The infant was born 21 days ago to mother Jermei, whose calm nature has allowed zoo visitors to get a glimpse of the new addition.
“While we give mother and baby the space to bond, we haven’t yet determined if it is a male or female, but it has been seen suckling and is strong and healthy,” primate supervisor Holly Thompson said on June 5.
On #WorldEnvironmentDay let us introduce you to our newest family member, a critically endangered White-cheeked https://t.co/IIioILnCcl Did you know we are one of just 3 zoos in Australasia breeding this species to safeguard them against extinction? https://t.co/fWX9TTbtmF pic.twitter.com/c1BTqCr0VH
— Perth Zoo (@PerthZoo) June 5, 2019
“Brother Canh is fascinated by his new sibling but Jermei has had to temper his enthusiasm when he gets a little bit overexcited.

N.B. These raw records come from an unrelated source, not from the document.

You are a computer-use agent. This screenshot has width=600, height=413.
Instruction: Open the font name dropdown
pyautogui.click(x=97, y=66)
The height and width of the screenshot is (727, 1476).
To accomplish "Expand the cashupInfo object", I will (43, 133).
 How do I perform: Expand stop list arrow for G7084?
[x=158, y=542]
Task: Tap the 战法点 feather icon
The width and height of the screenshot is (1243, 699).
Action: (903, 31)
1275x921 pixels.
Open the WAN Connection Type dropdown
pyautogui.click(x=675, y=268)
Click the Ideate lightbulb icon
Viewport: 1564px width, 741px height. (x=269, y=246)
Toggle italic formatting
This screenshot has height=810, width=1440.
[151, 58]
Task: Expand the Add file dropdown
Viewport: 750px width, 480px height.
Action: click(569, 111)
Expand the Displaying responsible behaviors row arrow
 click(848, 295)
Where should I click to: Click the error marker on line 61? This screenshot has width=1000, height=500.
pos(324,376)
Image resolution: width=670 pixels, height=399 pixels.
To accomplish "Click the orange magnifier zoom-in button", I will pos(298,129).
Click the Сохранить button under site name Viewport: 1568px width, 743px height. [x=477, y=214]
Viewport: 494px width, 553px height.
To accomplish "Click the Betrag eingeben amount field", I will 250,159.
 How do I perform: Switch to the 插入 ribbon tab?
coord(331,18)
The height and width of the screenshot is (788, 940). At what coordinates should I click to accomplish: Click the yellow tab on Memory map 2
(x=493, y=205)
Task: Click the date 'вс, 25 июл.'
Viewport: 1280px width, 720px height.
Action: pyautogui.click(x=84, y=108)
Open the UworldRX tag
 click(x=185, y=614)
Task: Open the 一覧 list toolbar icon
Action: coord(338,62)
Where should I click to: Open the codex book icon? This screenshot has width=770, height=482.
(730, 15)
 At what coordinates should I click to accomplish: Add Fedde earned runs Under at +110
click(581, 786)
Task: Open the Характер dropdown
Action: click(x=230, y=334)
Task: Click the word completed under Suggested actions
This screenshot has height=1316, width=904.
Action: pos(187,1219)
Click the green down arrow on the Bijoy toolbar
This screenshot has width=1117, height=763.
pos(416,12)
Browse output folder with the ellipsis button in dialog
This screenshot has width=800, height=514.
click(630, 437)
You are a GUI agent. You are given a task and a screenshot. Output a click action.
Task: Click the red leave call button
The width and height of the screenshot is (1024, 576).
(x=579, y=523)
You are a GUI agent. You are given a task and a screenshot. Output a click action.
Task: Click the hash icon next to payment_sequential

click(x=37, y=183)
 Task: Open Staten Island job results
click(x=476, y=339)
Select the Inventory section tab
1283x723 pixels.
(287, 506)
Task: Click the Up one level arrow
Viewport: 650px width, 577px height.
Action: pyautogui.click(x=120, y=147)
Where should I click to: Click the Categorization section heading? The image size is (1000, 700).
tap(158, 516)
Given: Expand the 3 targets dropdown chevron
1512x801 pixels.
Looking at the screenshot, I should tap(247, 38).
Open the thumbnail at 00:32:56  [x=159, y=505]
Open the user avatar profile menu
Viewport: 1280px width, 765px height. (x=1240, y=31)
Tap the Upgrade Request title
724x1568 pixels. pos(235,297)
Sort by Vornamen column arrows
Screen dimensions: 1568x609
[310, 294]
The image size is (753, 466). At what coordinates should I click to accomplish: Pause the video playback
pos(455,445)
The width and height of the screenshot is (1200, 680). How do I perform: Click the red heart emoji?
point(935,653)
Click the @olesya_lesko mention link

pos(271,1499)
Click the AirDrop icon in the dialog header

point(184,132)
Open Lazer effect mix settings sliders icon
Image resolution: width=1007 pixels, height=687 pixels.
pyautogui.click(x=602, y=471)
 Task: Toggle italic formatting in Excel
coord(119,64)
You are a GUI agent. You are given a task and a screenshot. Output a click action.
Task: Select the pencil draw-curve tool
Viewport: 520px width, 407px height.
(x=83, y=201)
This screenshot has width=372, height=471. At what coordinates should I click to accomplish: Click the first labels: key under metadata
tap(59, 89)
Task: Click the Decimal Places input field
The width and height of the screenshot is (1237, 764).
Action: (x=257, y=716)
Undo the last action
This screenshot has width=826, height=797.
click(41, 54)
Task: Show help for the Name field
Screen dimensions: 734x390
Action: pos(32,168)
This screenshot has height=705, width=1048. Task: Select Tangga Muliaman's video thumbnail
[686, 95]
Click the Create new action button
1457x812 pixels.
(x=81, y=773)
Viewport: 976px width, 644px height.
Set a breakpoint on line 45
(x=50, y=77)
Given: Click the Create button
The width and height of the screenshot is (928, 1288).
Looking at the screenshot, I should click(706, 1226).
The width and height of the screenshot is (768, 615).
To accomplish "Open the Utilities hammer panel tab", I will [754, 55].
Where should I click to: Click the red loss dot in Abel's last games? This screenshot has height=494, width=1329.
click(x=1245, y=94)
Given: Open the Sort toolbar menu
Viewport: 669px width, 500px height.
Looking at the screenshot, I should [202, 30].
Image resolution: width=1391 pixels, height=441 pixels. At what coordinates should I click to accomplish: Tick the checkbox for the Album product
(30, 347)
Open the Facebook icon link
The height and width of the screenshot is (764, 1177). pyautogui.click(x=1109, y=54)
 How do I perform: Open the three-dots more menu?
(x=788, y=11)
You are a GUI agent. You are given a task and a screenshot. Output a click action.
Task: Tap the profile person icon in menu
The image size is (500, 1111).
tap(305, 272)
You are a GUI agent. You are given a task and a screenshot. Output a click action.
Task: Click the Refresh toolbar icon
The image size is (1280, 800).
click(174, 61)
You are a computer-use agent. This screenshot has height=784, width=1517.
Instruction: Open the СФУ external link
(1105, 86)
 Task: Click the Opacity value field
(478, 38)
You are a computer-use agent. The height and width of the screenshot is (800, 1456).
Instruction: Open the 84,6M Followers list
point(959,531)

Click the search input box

“It’s a lovely family dynamic to watch.”
Perth Zoo is just one-of-three zoos in Australasia breeding the critically endangered species in a bid to prevent extinction. The zoo is considered a world expert at gibbon husbandry and is often called to help other zoos that care for the species, in the region or across the globe.
Habitat destruction across their home range of China, Vietnam and Laos is a major threat to the animals, which are also targeted for the illegal pet trade.
The zoo also helps save the species in the wild, funding monitoring points at Pu Mat National Park in Vietnam, which is one of the last white-cheeked gibbon strongholds.
“This is desperately needed as conservationists do not know how few gibbons remain in the wild,” Thompson said.
“We’ve also supported programs to educate more than 700 people living around the park about the rare ape.”